One of the first universities to address the impacts of improperly inflated tires was Carnegie Mellon University (CMU) in Pennsylvania, which received a lot of attention in 2005 over an informal, one-day student tire pressure study on campus. “When you’re the first one out of the box, like we were on that, you make a lot of ‘boo boos,'” admits Deborah Lange, executive director of CMU’s Steinbrenner Institute.
During Earth Week, eight CMU students used digital tire gauges to measure the air pressure in the tires of 81 cars parked in a campus garage. They found that only one car had the proper air pressure in all four tires, based on the suggested maximum air pressure stated on the tires’ sidewalls. The study concluded that based on the 3,000 parking permits CMU issues to its students, the campus community could save more than $1,296,000 annually in fuel efficiency costs through proper tire inflation.
The U.S. Department of Energy and the EPA claim that drivers can improve their gas mileage by 3.3 percent by having properly inflated tires, and in an average car, that saves about two gallons of fuel and prevents over 40 pounds of CO2 emissions every month.
CMU was heavily criticized for its study, over everything from exaggerated savings estimates to how data was gathered. “It wasn’t a rigorous research study,” explains Lange. “Part of it was just the effort itself to raise awareness in people and not so much on what were the absolute numbers we calculated as being a savings in CO2 emissions.”
The positive side of CMU’s study, however, also spread around the country and was heard by students and faculty at Furman University in South Carolina. “We learned from them,” says Dr. Bill Ranson, professor of Earth and Environmental Sciences at Furman. Students held their first tire pressure check right before Thanksgiving break in 2006, about 18 months after CMU’s study. Furman volunteers have since conducted free tire pressure checks for students before every Thanksgiving break and at the end of each Spring term.
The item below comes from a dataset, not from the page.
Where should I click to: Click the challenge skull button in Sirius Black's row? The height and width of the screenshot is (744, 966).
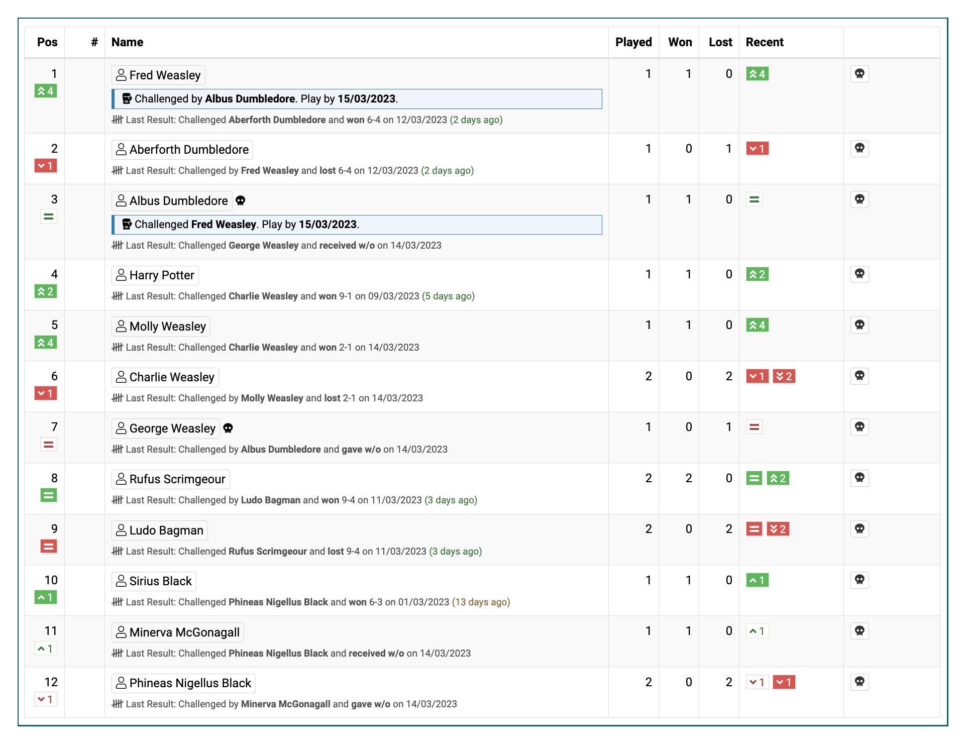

Over the years, volunteers have serviced over 500 vehicles and estimate saving over 1,200 gallons of fuel, $3,000 in fuel efficiency costs and 25,000 pounds of CO2. Drivers are directed to an impromptu “drive-thru” service area where volunteers check and fill tires accordingly, record the data and hand out brochures on car maintenance and safety.
“It’s really simple,” says Reece Lyerly, the current student organizer for Furman’s tire pressure checks. “It’s what I like about the checks. We get people asking if we could do this every month.”
When knowing how much to adjust a tire’s pressure, Furman volunteers refer to the recommendation specific for that vehicle, which is usually found on a placard inside one of the car’s doors. This recommendation typically suggests a lower psi (pound per square inch) than listed on the tires’ sidewalls (the maximum psi listed on tires is for a vehicle carrying a maximum load on those tires).
Tires can be over or under-inflated by 20 percent without a driver being able to tell visually, and tires naturally lose about one to two psi a month. It’s always best to check a tire’s pressure when it is “cold,” which means it has been stationary for at least three hours or driven less than 1.25 miles. Since students park their cars for most of the day while in class, and some may not have driven far to get to campus, universities lend themselves well for these tire pressure checks.
Moreover, these events do not cost much, are run primarily on volunteer efforts, offer something with which drivers can easily identify — saving money — and most drivers don’t even have to get out of their cars. “Furman is not always the easiest place to have environmental stuff going on,” adds Lyerly, “and so to see this event be accepted so well by the student body is really cool.”